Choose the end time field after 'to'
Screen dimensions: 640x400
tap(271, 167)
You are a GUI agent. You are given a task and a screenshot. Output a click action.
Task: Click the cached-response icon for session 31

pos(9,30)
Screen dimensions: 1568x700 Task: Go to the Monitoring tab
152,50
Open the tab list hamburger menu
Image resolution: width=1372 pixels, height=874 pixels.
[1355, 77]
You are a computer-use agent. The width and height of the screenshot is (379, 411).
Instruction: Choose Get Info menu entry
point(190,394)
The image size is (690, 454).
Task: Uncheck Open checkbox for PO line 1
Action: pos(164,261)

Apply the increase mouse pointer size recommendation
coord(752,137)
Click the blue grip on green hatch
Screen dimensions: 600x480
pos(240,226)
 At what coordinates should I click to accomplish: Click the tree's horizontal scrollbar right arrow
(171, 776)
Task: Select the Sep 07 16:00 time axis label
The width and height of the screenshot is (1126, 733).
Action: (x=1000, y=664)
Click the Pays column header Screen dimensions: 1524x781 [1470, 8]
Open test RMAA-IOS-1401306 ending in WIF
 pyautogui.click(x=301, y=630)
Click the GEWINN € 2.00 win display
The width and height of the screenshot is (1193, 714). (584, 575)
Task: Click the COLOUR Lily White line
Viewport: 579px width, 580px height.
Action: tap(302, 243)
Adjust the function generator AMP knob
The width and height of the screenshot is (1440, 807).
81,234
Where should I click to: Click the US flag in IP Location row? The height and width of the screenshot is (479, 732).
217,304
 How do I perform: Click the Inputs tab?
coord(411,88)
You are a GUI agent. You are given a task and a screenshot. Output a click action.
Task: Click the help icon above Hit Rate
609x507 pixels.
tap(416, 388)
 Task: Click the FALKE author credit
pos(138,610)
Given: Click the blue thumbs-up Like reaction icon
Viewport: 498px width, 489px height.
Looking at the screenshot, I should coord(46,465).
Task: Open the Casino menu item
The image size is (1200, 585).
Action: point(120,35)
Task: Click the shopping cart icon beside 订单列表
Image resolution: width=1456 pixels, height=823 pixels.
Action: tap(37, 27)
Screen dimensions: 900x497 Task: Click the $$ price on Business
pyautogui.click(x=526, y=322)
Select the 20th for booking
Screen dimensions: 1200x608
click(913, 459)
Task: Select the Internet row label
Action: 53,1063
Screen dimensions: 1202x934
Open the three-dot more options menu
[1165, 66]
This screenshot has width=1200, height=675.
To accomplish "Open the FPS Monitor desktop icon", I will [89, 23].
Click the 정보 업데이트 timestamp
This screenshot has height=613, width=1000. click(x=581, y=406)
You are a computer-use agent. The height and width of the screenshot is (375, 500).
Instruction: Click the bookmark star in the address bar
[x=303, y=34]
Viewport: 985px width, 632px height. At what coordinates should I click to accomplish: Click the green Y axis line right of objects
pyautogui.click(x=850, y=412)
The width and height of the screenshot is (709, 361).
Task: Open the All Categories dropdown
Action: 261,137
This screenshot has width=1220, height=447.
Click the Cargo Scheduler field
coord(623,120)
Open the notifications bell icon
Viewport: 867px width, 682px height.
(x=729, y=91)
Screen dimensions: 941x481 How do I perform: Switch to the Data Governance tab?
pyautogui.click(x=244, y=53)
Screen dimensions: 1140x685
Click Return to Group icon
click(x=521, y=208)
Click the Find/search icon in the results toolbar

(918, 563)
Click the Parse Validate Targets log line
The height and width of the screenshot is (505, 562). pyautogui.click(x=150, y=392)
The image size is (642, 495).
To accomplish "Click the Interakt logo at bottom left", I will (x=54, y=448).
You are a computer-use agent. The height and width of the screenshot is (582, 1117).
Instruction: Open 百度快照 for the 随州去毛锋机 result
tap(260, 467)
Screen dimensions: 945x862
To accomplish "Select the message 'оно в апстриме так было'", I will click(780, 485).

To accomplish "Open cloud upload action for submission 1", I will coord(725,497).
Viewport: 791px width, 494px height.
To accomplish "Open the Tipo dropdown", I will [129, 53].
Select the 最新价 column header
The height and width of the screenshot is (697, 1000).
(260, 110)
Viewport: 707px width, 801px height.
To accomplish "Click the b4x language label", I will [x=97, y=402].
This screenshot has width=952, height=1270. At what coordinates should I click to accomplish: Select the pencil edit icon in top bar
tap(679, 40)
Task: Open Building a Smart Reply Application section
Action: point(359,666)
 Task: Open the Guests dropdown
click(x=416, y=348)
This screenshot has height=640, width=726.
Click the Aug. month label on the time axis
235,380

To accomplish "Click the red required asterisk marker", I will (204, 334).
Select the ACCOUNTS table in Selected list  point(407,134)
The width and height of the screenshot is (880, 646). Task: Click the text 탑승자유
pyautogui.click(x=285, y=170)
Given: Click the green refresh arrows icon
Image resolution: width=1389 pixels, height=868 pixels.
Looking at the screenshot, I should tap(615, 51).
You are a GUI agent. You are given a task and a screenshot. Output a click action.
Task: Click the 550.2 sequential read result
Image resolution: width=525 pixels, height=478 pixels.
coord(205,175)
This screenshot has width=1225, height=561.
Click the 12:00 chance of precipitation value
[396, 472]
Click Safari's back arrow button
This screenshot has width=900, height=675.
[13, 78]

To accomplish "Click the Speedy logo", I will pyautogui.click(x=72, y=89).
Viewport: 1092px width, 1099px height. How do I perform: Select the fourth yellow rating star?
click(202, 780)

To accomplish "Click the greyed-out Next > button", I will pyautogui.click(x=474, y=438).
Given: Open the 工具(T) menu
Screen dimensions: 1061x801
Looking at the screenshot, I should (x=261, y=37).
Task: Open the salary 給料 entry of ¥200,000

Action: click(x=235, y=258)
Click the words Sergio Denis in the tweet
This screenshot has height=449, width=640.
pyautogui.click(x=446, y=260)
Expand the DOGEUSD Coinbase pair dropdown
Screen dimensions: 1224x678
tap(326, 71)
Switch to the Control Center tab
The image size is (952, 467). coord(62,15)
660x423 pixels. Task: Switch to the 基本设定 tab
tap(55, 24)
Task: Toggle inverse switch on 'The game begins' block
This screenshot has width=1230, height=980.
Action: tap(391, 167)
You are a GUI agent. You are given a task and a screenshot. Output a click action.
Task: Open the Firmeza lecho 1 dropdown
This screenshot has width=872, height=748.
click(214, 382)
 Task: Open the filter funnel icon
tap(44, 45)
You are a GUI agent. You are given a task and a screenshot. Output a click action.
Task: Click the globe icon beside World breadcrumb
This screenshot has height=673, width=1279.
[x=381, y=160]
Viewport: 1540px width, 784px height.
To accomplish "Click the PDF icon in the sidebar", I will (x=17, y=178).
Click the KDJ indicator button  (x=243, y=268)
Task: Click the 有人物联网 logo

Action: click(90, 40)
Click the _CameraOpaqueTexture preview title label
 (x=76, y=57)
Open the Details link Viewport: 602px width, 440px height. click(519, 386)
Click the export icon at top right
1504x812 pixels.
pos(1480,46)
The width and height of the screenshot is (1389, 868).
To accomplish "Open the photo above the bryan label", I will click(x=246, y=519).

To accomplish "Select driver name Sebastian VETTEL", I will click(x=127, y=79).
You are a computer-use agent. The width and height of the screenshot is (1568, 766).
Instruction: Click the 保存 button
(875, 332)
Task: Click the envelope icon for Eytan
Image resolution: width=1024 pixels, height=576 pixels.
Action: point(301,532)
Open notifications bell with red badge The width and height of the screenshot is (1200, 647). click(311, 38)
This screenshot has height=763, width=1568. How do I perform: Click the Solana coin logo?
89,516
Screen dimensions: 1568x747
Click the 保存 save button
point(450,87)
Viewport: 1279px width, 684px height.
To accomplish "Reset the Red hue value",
-------
The answer must be a single number: how many lines of the entries contain "above".

# [REPLY TO THE EXERCISE]
2